Member of the Washington House of Representatives from the 25th district
- In office January 9, 2017 – January 14, 2019
- Preceded by: Hans Zeiger
- Succeeded by: Chris Gildon
- In office January 13, 2003 – January 12, 2009
- Preceded by: Sarah Casada
- Succeeded by: Bruce Dammeier
- In office January 13, 1997 – January 8, 2001
- Preceded by: Sarah Casada
- Succeeded by: Sarah Casada

Member of the Pierce County Council from the 2nd District
- In office January 1, 2009 – January 3, 2017
- Preceded by: Calvin Goings
- Succeeded by: Pam Roach

Personal details
- Born: December 14, 1952 (age 73) Scotland, United Kingdom
- Party: Republican
- Spouse: Gary McDonald
- Children: 4

= Joyce McDonald =

American politician from Washington

Joyce McDonald (born December 14, 1952) is an American politician from the state of Washington.
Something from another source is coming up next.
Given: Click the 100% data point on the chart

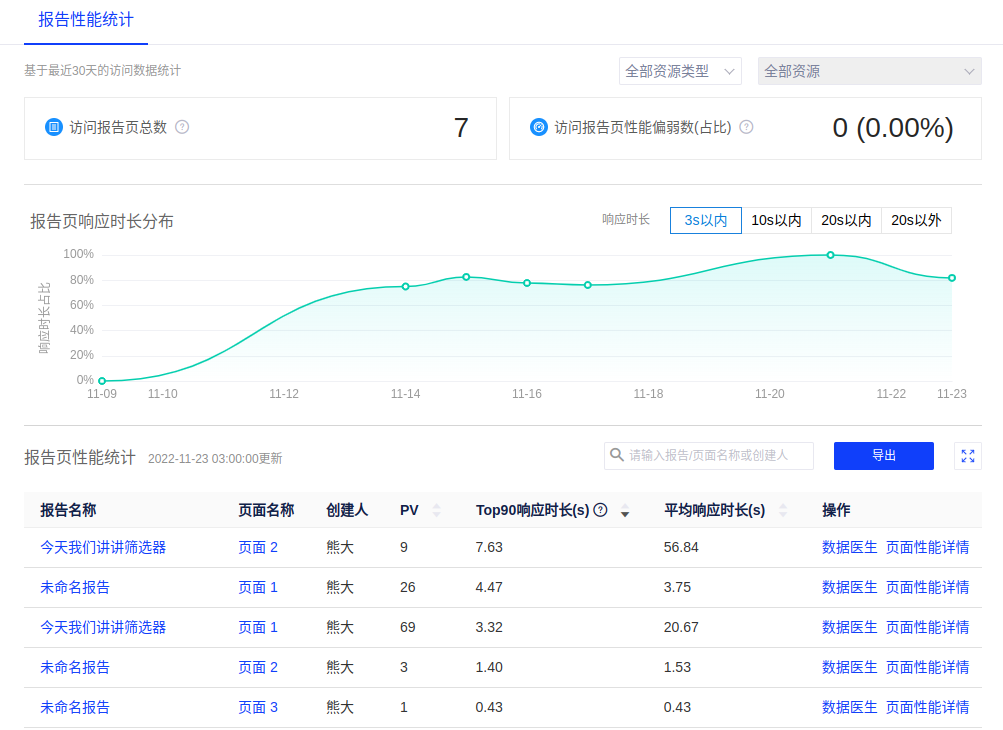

A member of the Republican Party, McDonald served as a councilor for Pierce County, Washington from 2009 to 2016. She served in the Washington House of Representatives, representing the 25th district, from 1997 to 2001, 2003–2008, 2017–2018.

McDonald is from Puyallup, Washington. She ran for Pierce County Councilor in 2008, and won. She ran for reelection in 2012. She ran against incumbent Denny Heck for the United States House of Representatives in in the 2014 elections, losing by 9 points.